═══ Input data ═══

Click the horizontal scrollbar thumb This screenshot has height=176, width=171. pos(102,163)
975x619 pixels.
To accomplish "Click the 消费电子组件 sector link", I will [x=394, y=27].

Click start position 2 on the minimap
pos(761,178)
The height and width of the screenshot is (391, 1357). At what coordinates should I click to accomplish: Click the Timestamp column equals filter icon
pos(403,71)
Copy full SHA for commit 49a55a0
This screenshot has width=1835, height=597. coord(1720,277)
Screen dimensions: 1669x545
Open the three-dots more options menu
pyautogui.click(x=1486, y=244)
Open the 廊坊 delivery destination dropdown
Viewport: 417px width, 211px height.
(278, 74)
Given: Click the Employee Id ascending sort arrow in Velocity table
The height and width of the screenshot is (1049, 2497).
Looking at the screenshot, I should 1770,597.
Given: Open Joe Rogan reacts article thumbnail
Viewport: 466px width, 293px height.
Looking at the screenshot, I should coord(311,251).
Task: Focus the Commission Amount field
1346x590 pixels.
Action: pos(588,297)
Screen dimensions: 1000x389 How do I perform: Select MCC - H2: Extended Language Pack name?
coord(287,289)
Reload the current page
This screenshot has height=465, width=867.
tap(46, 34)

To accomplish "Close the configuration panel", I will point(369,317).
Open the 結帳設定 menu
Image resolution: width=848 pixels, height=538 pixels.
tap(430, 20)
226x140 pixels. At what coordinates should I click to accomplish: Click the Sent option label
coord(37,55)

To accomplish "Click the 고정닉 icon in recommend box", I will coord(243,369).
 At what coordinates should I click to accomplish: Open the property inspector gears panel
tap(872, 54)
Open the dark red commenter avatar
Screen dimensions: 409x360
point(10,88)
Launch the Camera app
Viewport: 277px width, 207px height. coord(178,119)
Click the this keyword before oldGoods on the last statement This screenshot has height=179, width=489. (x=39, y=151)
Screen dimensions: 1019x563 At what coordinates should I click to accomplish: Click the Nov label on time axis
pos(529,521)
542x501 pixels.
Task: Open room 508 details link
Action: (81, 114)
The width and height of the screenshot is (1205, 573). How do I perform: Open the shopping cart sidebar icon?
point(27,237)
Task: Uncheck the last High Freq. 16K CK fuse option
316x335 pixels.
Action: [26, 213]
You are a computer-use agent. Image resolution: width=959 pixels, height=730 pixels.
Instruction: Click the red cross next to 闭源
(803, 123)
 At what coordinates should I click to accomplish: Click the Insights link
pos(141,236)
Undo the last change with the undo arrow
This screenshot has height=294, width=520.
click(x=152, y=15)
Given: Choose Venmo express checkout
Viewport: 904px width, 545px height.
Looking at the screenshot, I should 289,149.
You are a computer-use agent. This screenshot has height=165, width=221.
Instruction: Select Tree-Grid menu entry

═══

Task to complete: Go through the records and show every line with the string "Given" in it.

Answer:
Given: Click the Employee Id ascending sort arrow in Velocity table
Given: Open Joe Rogan reacts article thumbnail
Given: Choose Venmo express checkout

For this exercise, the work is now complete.